Bob Drewes Reports On Strange Pufferfish Dieoff

L. lagocephalus

Rabbit Pufferfish, Lagocephalus Lagocephalus. Photo by O. Alvheim 2010.

Bob Drewes from the California Academy of Sciences reports on Dr. Tomio Iwamoto‘s findings in the Gulf of Guinea, documenting a strange dieoff of the Rabbit putterfish. A Norwegian research vessel, the Nansen, is conducting a scientific trawling expeditions in the area.

 

According to several staff of the Nansen, such die-offs have been seen before, especially off the coast of Gabon, south to northern Angola, but appear to have become somewhat regular since 2007, usually in March-May.

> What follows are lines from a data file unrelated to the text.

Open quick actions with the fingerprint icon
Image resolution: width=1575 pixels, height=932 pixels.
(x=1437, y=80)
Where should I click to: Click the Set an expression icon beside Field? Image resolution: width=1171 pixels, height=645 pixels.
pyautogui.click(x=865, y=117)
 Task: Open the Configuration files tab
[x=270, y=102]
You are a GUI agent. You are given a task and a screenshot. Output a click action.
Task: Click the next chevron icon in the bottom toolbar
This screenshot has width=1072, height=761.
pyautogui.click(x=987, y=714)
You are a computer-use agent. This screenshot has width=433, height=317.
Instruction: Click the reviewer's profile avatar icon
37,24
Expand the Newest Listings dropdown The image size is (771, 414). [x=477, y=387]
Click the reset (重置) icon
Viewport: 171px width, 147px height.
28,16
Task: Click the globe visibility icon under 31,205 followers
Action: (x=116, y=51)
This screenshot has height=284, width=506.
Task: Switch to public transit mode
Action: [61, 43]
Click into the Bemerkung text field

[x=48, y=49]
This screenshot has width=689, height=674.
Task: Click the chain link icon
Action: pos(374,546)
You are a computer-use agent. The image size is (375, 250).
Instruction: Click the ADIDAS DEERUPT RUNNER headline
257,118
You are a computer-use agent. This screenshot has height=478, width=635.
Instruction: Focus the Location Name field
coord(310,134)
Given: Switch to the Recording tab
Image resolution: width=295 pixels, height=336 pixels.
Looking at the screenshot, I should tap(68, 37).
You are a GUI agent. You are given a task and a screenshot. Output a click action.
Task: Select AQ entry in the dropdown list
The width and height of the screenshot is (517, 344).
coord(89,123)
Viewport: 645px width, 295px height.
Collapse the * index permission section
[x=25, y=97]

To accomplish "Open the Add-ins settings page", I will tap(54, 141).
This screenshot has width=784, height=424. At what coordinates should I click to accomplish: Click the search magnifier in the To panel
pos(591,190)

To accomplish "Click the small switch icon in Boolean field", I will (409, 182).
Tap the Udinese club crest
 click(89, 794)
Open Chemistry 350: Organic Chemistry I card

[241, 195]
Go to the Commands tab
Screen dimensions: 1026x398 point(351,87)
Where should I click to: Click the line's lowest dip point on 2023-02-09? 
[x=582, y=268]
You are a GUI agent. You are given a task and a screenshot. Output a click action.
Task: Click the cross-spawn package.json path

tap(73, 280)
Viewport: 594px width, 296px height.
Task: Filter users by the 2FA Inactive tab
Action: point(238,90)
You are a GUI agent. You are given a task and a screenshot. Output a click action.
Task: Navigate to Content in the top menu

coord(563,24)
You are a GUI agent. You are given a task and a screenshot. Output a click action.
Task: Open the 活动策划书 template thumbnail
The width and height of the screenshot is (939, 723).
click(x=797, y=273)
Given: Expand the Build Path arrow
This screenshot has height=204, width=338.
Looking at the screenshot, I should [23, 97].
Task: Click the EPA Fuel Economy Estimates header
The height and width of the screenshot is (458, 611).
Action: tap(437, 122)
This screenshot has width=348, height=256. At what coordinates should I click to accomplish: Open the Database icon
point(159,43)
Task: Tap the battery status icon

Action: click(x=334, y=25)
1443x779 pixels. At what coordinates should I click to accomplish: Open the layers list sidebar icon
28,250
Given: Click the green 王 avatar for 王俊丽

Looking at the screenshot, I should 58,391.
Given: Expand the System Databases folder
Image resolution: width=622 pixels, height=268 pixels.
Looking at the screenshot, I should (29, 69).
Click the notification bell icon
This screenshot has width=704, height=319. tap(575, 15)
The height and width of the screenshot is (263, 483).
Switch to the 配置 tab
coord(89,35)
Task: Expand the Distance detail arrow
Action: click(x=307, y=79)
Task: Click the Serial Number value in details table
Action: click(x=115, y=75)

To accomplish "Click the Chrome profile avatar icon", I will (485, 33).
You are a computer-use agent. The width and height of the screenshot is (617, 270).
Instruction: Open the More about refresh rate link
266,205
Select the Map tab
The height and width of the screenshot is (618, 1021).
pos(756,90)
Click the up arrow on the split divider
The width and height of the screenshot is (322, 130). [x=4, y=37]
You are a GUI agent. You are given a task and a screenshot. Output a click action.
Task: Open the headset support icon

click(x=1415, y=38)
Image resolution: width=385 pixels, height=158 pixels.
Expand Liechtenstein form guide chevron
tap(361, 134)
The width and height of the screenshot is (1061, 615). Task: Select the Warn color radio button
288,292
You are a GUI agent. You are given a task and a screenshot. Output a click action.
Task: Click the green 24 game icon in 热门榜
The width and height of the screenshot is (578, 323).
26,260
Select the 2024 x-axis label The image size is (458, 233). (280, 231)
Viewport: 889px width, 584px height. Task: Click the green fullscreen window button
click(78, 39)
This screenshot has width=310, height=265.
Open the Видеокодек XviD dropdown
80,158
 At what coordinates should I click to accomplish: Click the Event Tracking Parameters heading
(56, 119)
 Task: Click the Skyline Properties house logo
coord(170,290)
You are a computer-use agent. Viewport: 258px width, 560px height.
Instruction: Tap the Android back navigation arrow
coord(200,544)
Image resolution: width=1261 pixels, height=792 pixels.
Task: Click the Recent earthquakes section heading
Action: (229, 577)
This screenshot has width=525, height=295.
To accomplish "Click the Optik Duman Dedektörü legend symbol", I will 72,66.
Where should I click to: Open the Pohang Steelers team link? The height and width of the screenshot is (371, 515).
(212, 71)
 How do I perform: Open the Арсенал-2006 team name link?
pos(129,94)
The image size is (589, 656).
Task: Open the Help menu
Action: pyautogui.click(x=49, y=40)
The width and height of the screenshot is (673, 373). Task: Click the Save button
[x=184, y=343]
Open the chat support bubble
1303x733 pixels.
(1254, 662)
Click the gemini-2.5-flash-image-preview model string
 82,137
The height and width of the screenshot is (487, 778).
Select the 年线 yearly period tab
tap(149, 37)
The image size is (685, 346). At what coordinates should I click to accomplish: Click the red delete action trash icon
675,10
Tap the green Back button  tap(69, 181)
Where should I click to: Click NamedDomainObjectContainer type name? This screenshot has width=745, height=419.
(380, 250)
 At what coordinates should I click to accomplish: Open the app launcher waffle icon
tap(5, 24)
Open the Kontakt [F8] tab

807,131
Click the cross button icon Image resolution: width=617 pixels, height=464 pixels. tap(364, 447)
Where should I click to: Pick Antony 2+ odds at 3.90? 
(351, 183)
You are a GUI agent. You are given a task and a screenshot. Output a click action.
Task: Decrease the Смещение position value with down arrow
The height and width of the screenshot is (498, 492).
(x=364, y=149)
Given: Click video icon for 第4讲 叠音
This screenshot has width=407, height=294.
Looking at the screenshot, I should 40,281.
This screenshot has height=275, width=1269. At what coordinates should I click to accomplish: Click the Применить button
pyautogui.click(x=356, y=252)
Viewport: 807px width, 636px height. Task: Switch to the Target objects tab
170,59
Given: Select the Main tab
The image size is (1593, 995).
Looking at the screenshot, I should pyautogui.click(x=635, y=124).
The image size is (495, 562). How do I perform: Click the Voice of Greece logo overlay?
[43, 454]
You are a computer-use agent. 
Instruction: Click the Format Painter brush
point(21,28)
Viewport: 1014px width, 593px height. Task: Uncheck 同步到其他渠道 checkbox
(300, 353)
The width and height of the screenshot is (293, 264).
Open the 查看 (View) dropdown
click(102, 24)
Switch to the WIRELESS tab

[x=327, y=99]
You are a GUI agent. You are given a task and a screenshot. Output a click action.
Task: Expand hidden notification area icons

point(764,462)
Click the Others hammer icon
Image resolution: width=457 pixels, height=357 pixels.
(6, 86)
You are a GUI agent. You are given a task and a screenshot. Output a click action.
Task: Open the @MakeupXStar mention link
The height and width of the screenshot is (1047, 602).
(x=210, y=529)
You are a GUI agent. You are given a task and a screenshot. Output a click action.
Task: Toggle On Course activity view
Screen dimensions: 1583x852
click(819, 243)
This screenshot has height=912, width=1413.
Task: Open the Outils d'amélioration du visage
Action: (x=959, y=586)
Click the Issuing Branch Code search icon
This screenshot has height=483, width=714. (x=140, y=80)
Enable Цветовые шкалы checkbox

No explanation has yet been given.

The vessel monitors water salinity, current velocity and temperature at all transects trawled.

None of the Rabbit puffers they studied showed any signs of disease or physical trauma; however, about 4 miles offshore of the town of São Tomé, they came upon a current boundary lined with floating dead puffers.

Jens-Otto Krakstad and Dr. Iwamoto examining dead puffers. Photo by O. Alvheim 2010

Jens-Otto Krakstad and Dr. Iwamoto examining dead puffers. Photo by O. Alvheim 2010

In their report to the STP Fisheries, they consider the possibility that rapid changes in temperature/salinity could account for these die-offs, but so little is known of the oceanography of the two islands that a positive explanation is elusive.